Carry on the strategic planning text from its last sentence, keeping the same voice.

■ Page text ■
++++++++

Benjamin Franklin has been credited with the famous quote, “If you fail to plan, you are planning to fail.” Planning your strategy in business affects 80% of the profits and, in some cases, is the difference between survival and bankruptcy.
It’s hard to find another facet of the human experience that this quote fits better than business. Planning your strategy is crucial. But where to start?
The strategic planning process is the method an organization follows to determine its goals, needs and actions. If done correctly, it reveals insights on lucrative opportunities or fatal weaknesses. It’s a tool that structures and contextualizes information leading to important decisions.
In this article, we’ll highlight the importance of solid research on your business environment and the untapped potential of an irresistible vision statement paired with clearly articulated values.
By the end of it, you’ll be able to set a clear destination for your organization and plan a feasible route to get to it. Finally, we’ll propel you to go beyond planning and start executing your strategy.
Understand where you stand
Research your industry, your competitors and yourself
Your research should include these actions that we discuss in this chapter:
- Analyze threats and opportunities in the market and industry
- Ground your plan in reality
- Profile your competitors
- Discover what makes you different
Reliable industry research is the foundation of every great strategic plan.
Before any serious attempts towards the future, you need a thorough and detailed analysis regarding the current state of your industry and market, as well as their trends.
Analyzing your industry’s trends and historic performance helps you ground your strategic planning process in reality. An honest analysis of the industry’s capabilities and the market’s behavior will protect you from baseless assumptions and dreamlike notions. You’ll appreciate the full potential of your growth and learn from your competitors’ mistakes.
A lot of your research will include studying your competitors. Start by figuring out who those are.
Take a good look at their products and strategies. Figure out their value proposition and discover the unique point of view that they bring to the market. Pinpoint the strengths and weaknesses of each one.
Study their marketing campaigns to determine the audience they are targeting. Find out how much of it overlaps with your target audience. Determine their market share and whether you’re going to claim any of it.
Your analysis should also reveal gaps in the market that you can fill and early opportunities you can ride. Discover potential threats that are present.
Once you have a clear view of your environment, you’ll have to take another good look at your own organization. Make an inventory of your assets and most significant strengths.

++++++++

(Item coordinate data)
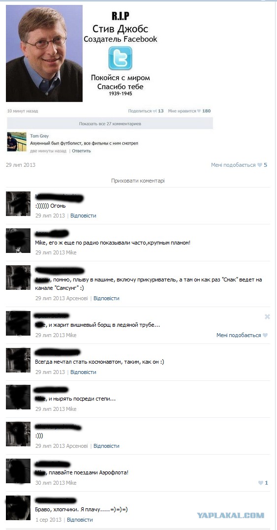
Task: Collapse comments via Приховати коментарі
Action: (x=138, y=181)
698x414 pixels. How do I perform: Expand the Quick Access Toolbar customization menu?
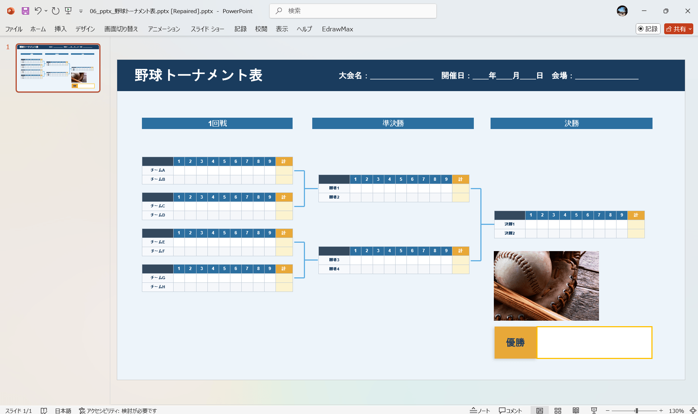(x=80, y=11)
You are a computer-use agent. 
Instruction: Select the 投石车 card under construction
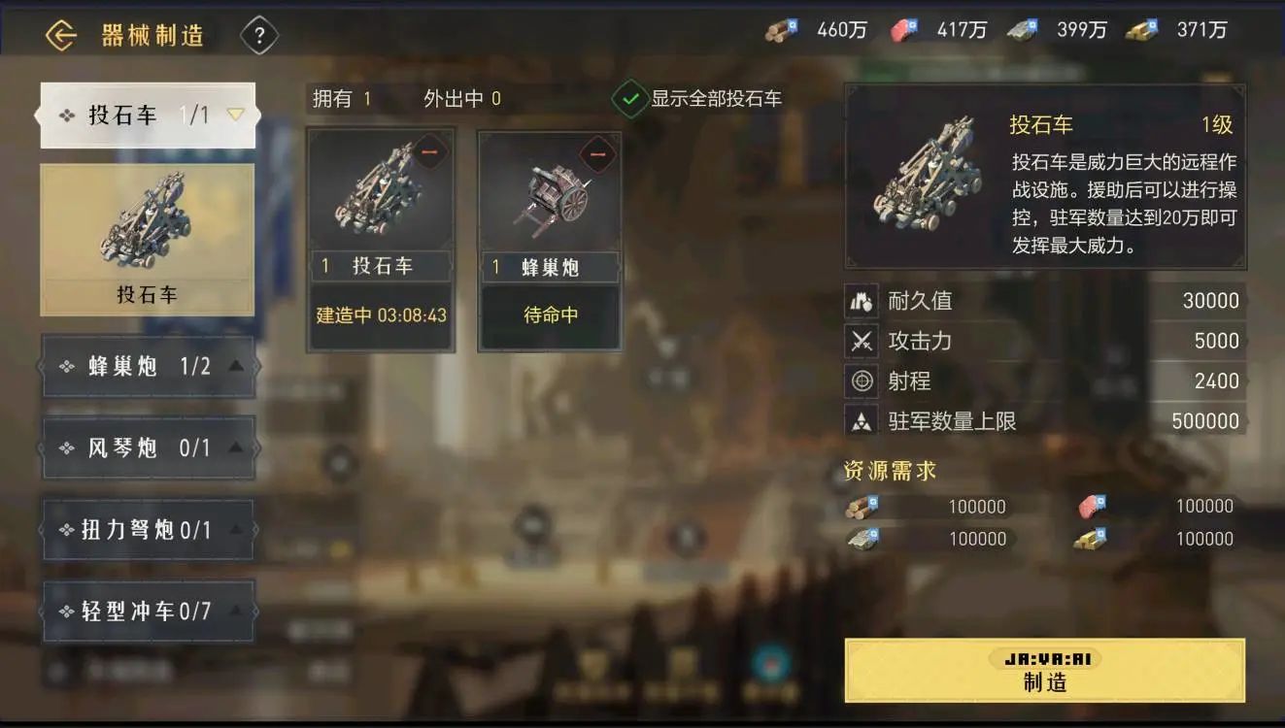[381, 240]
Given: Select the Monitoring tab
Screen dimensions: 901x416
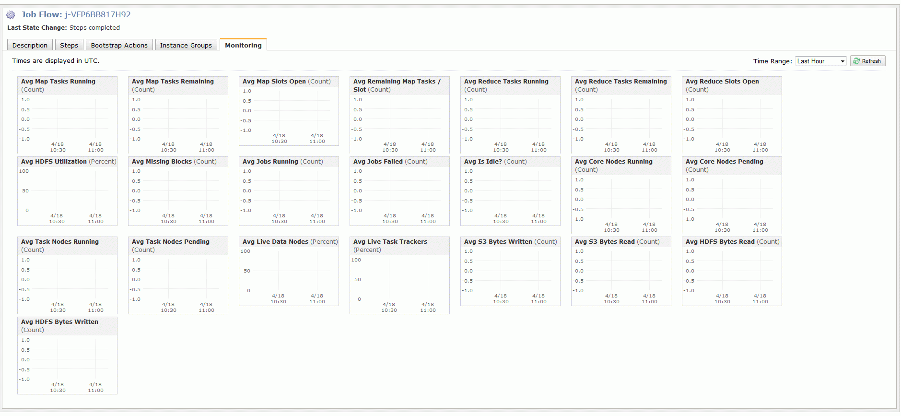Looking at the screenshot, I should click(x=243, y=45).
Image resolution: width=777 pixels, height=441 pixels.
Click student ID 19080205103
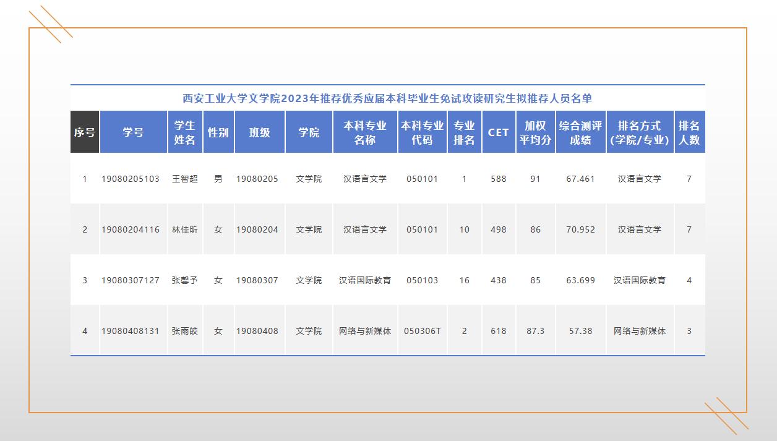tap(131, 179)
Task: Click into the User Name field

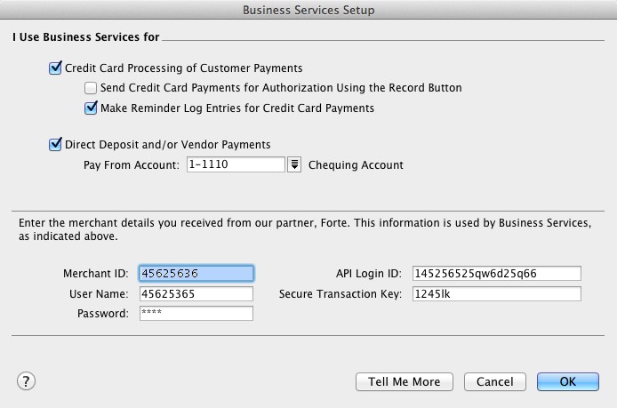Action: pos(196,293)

++++++++

■ Task result ■
Determine what makes you different from every other competitor. Decide on your value proposition and unique take on the product or service, or your unique place on the market.
State the problem you are solving for your customers concisely and how your solution improves or is different from the other solutions in the market.
Discover the best way to leverage your strengths and advantages and to mitigate against your weaknesses and disadvantages.
Your strategic plan should be built around your strengths and the opportunities of the market. At the same time, though, it should account for your weaknesses and your competitors’ strengths.
In other words, what we are suggesting is you make an honest SWOT analysis.
💡Analyze not only your environment and competitors but also yourself.
Customize your strategy
Many other tools can help you in this process, each having its advantages and disadvantages. We mentioned SWOT analysis because it’s general enough to fit most organizations. However, other models might serve you better, like:
- Gap Analysis
- Value disciplines
- McKinsey’s Strategic Horizons
- The Stakeholder Theory
- The Balanced Scorecard
- The Ansoff Matrix
- VRIO Analysis
Choose whichever fits best for your organization or choose a combination of these. To guide your decisions, consider the maturity of your organization and whether you want to focus on the execution of your plan or its formulation.
Strategy is highly customizable, so don’t be afraid to mix ideas and models to answer the questions you want to answer.
Researching your industry and market is a never-ending project. You could go on forever and still have many uncertainties that you cannot solve.
But that’s alright. This analysis’ goal is not to map the industry 100%. That’s impossible, thus pointless to try.
What you want to achieve is a more-than-decent understanding of your competitors and the current state of the market so you can better position your organization to utilize the opportunities you observed.
💡Tailor your strategic model to your organization’s specific needs.
Flipkart’s origin story is an excellent example of a company that took advantage of an enormous market opportunity in India. In 2007 the retail giant Amazon faced significant barriers to enter the market. Regulations were increasing the costs of orders to very unhealthy levels.
The founders of Flipkart knew about the trouble Amazon was going through with its expansion in India and at the same time, they found a solution tailored to the Indian market.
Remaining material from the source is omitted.